Tuesday, January 24, 2006

Tulane Law Review Publishes Student Note Discussing Choice-of-Law Complexities in Multi-State Class Actions

The Tulane Law Review has just published a student Note by Jeremy T. Grabill entitled Multistate Class Actions Properly Frustrated By Choice-Of-Law Complexities: The Role Of Parallel Litigation In The Courts, 80 Tulane L. Rev. 299 (2005). Here's an excerpt from the Introduction:

Ongoing concern exists regarding the expenses, delays, and inconsistencies that arise in complex litigation in the bifurcated American judiciary. It is generally accepted that unified treatment of related claims would prevent duplicative parallel litigation, avoid inconsistent outcomes in similar cases, and work to equalize the bargaining power of plaintiffs. Over the last decade, however, choice-of-law complexities have frustrated class treatment of state-law claims in both federal and state courts. Specifically, when a class includes citizens of different states (multistate class action), a court must engage in a choice-of-law analysis to decide whether it can properly select one state's law to apply to all class claims or whether it must instead apply multiple states' laws.

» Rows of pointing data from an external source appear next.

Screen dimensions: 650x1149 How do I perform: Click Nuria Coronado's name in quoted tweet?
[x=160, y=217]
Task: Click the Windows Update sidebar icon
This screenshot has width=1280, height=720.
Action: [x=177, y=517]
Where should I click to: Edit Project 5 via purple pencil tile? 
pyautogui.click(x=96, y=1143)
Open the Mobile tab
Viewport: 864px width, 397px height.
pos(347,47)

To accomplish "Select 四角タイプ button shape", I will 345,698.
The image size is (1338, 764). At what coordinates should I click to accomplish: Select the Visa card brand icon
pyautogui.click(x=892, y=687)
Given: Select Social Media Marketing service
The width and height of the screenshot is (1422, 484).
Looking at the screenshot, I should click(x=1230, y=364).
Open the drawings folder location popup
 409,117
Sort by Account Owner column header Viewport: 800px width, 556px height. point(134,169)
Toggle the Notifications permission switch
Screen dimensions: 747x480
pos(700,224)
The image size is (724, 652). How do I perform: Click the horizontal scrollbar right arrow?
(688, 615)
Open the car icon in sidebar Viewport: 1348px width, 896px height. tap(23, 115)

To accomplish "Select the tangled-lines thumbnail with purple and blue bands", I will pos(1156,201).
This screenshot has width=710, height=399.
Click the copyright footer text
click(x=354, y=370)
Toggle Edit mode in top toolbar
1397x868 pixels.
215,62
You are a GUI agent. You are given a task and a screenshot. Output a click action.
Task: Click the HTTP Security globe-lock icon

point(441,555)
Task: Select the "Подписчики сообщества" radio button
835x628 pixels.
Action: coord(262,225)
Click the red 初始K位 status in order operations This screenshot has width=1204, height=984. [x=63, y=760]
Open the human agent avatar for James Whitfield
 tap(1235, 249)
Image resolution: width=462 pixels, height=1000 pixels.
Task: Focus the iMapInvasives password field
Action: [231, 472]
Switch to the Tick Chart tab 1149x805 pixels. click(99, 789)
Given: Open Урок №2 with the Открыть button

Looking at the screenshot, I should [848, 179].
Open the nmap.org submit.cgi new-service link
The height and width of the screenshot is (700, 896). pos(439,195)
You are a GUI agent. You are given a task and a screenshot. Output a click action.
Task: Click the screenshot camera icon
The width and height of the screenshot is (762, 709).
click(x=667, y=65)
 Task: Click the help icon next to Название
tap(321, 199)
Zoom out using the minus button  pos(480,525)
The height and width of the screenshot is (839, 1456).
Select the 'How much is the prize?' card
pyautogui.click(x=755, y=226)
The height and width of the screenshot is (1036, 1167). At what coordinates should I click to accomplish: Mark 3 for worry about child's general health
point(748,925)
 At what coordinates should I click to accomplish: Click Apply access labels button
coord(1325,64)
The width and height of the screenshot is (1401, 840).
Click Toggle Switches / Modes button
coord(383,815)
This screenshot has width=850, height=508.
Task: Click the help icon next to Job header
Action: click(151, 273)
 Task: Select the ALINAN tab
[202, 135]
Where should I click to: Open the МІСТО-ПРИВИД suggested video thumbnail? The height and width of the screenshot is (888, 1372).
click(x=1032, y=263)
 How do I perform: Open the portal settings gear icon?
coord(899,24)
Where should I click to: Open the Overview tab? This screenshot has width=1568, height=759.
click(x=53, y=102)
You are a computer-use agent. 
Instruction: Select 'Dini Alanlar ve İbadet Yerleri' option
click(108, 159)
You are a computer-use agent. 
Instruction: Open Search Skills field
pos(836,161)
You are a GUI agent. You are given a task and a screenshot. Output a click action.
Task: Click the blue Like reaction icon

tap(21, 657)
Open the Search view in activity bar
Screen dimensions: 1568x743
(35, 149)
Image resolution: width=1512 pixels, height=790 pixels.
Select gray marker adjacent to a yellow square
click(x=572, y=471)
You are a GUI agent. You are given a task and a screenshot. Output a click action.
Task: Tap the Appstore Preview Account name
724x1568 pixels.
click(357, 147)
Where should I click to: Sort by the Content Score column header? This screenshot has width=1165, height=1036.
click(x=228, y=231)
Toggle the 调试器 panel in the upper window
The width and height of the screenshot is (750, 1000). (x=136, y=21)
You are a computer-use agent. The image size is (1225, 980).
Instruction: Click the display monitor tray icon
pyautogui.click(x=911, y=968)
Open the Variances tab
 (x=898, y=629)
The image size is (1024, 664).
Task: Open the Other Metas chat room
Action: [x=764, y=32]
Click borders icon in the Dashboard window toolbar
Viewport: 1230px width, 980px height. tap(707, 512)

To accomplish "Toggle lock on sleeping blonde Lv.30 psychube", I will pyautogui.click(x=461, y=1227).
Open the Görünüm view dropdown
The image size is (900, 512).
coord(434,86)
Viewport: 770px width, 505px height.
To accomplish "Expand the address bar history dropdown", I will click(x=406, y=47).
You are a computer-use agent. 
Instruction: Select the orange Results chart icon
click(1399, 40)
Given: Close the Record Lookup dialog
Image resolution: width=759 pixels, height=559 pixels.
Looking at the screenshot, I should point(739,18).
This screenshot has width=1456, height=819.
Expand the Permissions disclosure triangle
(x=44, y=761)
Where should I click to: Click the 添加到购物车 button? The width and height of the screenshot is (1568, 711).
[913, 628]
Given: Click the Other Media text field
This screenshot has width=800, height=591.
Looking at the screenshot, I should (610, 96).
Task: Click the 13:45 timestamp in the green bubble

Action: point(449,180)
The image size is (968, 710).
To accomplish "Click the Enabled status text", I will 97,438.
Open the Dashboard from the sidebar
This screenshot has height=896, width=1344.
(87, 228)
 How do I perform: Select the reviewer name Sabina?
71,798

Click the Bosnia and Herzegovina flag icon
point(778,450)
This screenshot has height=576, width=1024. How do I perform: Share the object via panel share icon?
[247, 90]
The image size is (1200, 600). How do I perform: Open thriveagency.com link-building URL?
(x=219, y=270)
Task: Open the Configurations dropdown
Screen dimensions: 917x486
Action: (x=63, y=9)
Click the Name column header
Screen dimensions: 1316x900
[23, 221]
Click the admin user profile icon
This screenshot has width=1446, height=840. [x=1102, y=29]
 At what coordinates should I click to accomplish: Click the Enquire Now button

This Comment will discuss the increasing unwillingness of courts to certify multistate classes when this choice-of-law analysis requires the application of multiple states' laws. Conventional wisdom is that the emergence of a choice-of-law roadblock to class certification is a negative development. Accordingly, most scholarship in this area tends to be "problem-solving," and has produced numerous proposals that would allow for unified federal treatment of complex cases. Not only does the literature marginalize the costs of class treatment, but it also fails to recognize the benefits of parallel litigation, namely diversified decisionmaking and respect for state sovereignty.